3. Medical Supply Coverage Requirements
Physicians should be able to efficiently order the services and supplies that patients need to manage their medical conditions. The current procedures surrounding coverage of medical supplies and services impede this goal and add no discernible value to patient care.
- The physician’s order should be sufficient. They should not have to complete multiple processes from various outside entities for patients to receive needed physical therapy, home health care, hospice care, or DME (including diabetic supplies).
- Physicians should not be required to recertify DME supplies annually for patients with chronic conditions.
- Authorization supply forms should be standardized, so physicians are not required to complete a new process every time a patient switches brands, including but not limited to diabetic supplies. In addition, processes should be standardized to allow automated electronic health record (EHR) extraction of information needed for authorization.
- Physicians should not be required to attest to the patient’s status when the service is provided by another licensed health professional (e.g., diabetic footwear).
4. Medical Record Documentation
Documentation burdens have increased dramatically, despite the adoption of EHRs, with document requirements for public and private payer programs and initiatives having escalated.
- The primary purpose of medical record documentation should be to record essential elements of the patient encounter that track patient progress over time and/or communicate that information to other physicians and clinicians.

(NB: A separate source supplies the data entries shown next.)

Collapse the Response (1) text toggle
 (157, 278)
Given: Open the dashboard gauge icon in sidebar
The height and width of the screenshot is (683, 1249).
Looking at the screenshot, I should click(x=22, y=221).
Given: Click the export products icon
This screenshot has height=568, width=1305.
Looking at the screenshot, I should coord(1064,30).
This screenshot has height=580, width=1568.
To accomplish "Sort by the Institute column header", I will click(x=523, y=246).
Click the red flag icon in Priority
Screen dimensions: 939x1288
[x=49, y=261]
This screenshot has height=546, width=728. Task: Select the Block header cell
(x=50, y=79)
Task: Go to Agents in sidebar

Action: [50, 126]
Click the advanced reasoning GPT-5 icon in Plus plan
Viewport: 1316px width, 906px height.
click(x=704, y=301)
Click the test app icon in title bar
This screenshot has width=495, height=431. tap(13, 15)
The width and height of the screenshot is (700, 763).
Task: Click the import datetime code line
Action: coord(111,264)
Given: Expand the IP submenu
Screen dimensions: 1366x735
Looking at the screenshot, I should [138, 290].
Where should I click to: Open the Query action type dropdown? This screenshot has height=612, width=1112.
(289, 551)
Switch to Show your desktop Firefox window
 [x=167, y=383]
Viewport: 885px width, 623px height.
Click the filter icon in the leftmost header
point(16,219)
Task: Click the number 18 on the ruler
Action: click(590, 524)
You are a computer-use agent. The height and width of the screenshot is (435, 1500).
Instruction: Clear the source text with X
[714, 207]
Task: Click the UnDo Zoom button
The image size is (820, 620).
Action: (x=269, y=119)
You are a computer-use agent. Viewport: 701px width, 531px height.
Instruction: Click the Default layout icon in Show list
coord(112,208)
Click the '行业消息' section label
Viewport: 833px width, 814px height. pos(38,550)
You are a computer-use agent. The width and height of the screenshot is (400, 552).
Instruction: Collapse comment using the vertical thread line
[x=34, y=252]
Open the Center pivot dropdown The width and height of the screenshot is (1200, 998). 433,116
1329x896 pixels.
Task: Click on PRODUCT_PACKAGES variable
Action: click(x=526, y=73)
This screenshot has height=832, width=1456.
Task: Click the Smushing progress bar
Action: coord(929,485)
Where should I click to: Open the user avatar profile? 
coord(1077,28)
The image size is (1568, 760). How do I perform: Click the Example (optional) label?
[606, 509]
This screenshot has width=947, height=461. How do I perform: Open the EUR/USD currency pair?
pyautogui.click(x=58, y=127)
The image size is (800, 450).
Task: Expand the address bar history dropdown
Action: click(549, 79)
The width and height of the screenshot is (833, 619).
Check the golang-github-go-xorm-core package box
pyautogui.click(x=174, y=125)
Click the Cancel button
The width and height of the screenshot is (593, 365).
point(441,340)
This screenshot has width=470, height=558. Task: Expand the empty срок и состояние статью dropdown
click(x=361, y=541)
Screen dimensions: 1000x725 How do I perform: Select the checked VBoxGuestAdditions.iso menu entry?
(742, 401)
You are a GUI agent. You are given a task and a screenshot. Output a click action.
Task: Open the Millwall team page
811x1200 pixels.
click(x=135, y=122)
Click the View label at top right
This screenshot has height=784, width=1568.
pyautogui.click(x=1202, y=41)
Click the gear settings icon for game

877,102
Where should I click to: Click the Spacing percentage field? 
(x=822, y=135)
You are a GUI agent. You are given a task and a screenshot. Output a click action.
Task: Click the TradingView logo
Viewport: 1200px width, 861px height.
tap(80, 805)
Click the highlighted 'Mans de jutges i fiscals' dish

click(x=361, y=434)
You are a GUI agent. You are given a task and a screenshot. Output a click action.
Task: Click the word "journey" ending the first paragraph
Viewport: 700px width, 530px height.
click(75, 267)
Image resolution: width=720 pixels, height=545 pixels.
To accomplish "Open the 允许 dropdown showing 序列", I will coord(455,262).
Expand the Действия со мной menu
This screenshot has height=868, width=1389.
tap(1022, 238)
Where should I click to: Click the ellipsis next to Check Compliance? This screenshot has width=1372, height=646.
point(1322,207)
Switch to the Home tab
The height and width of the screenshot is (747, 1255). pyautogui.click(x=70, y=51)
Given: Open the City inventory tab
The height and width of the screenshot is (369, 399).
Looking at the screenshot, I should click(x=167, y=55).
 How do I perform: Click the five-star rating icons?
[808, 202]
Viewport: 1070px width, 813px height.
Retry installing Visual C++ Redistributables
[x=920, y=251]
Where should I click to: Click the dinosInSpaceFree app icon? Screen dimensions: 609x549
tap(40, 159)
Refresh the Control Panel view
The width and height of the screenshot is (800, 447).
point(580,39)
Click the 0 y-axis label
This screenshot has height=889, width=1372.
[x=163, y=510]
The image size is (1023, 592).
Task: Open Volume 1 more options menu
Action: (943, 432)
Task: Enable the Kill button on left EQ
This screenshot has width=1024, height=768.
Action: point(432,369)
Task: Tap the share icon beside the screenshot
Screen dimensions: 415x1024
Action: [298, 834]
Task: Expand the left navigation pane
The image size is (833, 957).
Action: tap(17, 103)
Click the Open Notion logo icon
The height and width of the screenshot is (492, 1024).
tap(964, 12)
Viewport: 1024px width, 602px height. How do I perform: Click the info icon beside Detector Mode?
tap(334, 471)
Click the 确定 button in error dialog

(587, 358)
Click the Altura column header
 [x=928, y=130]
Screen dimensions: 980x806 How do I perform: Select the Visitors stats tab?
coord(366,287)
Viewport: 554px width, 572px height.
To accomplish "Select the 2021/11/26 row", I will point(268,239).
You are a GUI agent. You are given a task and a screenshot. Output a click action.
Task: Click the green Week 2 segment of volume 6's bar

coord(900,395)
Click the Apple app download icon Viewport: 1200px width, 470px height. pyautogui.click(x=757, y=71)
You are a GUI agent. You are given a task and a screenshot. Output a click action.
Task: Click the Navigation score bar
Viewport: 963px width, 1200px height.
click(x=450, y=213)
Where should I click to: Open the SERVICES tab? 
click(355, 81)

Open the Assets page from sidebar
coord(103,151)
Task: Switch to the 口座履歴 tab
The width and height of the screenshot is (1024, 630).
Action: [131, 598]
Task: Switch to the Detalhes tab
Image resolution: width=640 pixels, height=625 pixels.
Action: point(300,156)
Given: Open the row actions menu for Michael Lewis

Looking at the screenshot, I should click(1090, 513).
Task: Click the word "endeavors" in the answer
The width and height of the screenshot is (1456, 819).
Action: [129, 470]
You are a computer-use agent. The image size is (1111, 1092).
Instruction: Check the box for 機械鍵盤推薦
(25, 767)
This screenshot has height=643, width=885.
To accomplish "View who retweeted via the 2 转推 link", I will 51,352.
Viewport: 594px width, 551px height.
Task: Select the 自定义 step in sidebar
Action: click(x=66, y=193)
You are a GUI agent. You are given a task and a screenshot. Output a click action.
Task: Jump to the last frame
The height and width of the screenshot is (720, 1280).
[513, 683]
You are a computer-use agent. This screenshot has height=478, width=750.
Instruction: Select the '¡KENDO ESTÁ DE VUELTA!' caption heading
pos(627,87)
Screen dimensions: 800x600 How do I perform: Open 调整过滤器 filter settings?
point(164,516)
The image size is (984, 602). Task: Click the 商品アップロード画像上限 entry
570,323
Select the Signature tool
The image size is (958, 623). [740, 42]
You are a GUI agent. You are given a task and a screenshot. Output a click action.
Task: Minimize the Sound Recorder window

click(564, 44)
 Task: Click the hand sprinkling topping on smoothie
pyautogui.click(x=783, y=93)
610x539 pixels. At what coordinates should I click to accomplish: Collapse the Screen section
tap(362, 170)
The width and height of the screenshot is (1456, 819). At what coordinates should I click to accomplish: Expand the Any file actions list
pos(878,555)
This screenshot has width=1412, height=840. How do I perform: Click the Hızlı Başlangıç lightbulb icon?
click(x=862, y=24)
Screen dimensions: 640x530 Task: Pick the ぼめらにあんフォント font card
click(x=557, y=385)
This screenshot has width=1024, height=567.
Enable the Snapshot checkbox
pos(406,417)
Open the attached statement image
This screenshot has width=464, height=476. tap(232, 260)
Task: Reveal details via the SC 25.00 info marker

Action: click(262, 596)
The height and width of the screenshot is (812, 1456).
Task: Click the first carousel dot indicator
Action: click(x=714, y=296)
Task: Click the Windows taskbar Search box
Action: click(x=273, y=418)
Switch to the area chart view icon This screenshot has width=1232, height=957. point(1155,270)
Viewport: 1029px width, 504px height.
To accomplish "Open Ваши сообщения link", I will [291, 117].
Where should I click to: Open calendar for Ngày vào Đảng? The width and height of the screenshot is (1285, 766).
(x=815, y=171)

- EHR vendors, physicians, and workflow engineers must collaborate to redesign and optimize EHR systems.
- Employers of primary care physicians should provide ample EHR training and work to reduce the documentation burden for their employed physicians.
1. Robertson-Cooper H, Neaderhiser B, Happe LE, Beveridge RA. Family physician readiness for value-based payments: does ownership status matter? Popul Health Manag. 2017;20(5):357-361.
2. Bodenheimer T, Sinsky C. From Triple Aim to Quadruple Aim: care of the patient requires care of the provider. Ann Fam Med. 2014;12(6):573-576.